CHALLENGE:
Gather every line of the records below that contains the string "field", matching case exactly.

====================

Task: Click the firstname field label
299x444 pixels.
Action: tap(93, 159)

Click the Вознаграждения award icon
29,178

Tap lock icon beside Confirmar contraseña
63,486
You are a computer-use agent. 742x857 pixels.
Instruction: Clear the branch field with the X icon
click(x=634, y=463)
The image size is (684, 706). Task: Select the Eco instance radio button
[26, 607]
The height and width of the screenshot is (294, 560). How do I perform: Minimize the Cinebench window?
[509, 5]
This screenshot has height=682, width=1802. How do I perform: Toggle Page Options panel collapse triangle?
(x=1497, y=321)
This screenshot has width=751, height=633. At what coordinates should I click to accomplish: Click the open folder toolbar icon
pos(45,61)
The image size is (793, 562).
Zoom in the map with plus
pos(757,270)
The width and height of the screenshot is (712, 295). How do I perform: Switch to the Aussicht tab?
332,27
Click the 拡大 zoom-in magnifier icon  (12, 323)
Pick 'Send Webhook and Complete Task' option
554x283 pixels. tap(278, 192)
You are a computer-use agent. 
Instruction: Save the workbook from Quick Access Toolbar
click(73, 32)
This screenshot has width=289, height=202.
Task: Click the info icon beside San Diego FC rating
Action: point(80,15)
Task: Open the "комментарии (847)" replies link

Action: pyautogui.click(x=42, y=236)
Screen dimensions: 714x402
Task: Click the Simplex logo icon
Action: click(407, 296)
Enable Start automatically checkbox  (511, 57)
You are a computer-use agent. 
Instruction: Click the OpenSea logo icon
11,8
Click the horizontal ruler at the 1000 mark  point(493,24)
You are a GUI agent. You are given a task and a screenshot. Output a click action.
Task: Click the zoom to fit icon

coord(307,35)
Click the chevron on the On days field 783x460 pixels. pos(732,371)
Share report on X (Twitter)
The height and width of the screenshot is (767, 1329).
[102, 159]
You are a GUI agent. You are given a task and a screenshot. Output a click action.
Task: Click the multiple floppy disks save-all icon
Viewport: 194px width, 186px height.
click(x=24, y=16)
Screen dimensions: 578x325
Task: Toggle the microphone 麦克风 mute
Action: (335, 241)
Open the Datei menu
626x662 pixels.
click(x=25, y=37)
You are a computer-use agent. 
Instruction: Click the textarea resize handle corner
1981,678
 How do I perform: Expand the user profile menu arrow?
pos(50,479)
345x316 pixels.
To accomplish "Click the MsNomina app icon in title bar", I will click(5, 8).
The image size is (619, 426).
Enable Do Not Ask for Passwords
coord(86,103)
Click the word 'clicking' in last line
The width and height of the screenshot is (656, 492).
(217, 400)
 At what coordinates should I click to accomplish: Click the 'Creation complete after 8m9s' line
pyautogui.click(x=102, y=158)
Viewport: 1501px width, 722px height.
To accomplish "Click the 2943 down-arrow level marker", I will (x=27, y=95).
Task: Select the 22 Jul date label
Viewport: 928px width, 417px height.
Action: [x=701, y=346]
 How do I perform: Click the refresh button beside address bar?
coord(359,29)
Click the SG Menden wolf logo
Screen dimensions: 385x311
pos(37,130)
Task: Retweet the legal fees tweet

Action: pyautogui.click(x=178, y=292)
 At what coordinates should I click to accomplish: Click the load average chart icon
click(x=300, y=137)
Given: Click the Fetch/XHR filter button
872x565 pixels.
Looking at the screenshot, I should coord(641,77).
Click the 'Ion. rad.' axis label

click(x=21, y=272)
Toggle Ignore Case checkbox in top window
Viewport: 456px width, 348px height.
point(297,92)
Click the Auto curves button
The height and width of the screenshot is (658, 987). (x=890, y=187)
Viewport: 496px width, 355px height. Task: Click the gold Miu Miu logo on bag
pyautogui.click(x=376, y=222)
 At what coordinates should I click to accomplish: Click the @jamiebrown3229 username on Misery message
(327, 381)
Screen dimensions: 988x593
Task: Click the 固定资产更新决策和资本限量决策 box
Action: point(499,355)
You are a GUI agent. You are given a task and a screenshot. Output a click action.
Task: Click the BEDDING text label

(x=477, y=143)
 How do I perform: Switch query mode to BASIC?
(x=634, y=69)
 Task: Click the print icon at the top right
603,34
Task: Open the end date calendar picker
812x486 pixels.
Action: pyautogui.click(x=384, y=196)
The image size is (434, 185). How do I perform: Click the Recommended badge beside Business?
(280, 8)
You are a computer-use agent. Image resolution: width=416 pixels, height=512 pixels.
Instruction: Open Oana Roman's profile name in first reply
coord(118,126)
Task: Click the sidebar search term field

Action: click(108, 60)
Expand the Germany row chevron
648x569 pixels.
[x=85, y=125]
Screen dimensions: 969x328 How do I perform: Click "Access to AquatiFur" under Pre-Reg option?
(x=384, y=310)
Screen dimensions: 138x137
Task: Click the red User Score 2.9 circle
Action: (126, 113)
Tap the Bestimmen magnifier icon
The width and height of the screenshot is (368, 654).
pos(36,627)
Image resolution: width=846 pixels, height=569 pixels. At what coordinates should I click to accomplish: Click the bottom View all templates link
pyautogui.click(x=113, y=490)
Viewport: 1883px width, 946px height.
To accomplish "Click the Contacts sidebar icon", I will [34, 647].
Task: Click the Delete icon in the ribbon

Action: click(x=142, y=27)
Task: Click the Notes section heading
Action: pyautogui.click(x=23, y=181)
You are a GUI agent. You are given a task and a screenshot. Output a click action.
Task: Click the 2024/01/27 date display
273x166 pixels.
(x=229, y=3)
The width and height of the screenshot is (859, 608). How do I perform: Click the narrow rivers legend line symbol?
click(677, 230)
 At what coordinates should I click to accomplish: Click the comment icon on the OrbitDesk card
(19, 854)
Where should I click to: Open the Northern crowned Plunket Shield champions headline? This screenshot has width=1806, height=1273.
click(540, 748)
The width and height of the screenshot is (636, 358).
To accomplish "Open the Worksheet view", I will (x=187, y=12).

====================

ANSWER TO THIS TASK:
Task: Click the firstname field label
Instruction: Clear the branch field with the X icon
Click the chevron on the On days field 783x460 pixels. pos(732,371)
Task: Click the sidebar search term field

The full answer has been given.